Concept

Maximal compact subgroup

In mathematics, a maximal compact subgroup K of a topological group G is a subgroup K that is a compact space, in the subspace topology, and maximal amongst such subgroups. Maximal compact subgroups play an important role in the classification of Lie groups and especially semi-simple Lie groups. Maximal compact subgroups of Lie groups are not in general unique, but are unique up to conjugation – they are essentially unique. An example would be the subgroup O(2), the orthogonal group, inside the general linear group GL(2, R). A related example is the circle group SO(2) inside SL(2, R). Evidently SO(2) inside GL(2, R) is compact and not maximal. The non-uniqueness of these examples can be seen as any inner product has an associated orthogonal group, and the essential uniqueness corresponds to the essential uniqueness of the inner product. A maximal compact subgroup is a maximal subgroup amongst compact subgroups – a maximal (compact subgroup) – rather than being (alternate possible reading) a maximal subgroup that happens to be compact; which would probably be called a compact (maximal subgroup), but in any case is not the intended meaning (and in fact maximal proper subgroups are not in general compact).
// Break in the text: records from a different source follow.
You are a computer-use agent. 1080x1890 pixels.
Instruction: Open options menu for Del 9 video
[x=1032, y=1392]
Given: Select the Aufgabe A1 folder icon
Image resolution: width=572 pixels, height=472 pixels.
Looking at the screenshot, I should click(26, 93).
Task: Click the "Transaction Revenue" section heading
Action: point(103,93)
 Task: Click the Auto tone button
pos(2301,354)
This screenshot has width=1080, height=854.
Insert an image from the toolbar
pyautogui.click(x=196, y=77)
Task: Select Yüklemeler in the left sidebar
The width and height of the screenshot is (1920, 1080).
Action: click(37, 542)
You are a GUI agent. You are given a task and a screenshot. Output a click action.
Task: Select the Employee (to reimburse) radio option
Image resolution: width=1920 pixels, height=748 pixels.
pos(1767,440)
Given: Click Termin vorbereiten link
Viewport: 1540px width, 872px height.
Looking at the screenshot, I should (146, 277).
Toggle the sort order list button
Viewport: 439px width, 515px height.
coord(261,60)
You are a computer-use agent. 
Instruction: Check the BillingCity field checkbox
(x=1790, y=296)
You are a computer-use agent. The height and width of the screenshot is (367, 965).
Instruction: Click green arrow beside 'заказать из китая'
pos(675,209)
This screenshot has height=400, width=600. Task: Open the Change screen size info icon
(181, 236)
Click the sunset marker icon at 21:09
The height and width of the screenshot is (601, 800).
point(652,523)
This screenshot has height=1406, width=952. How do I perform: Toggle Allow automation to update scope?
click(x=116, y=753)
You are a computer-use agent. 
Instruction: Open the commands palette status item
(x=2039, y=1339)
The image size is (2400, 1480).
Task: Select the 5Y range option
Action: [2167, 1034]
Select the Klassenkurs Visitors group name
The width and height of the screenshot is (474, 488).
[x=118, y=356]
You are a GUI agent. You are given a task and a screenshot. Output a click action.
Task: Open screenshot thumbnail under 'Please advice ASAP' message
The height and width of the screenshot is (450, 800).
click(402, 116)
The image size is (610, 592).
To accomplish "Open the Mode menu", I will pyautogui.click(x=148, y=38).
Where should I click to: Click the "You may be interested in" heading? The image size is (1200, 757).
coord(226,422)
The Cartan-Iwasawa-Malcev theorem asserts that every connected Lie group (and indeed every connected locally compact group) admits maximal compact subgroups and that they are all conjugate to one another. For a semisimple Lie group uniqueness is a consequence of the Cartan fixed point theorem, which asserts that if a compact group acts by isometries on a complete simply connected negatively curved Riemannian manifold then it has a fixed point. Maximal compact subgroups of connected Lie groups are usually not unique, but they are unique up to conjugation, meaning that given two maximal compact subgroups K and L, there is an element g ∈ G such that gKg−1 = L. Hence a maximal compact subgroup is essentially unique, and people often speak of "the" maximal compact subgroup.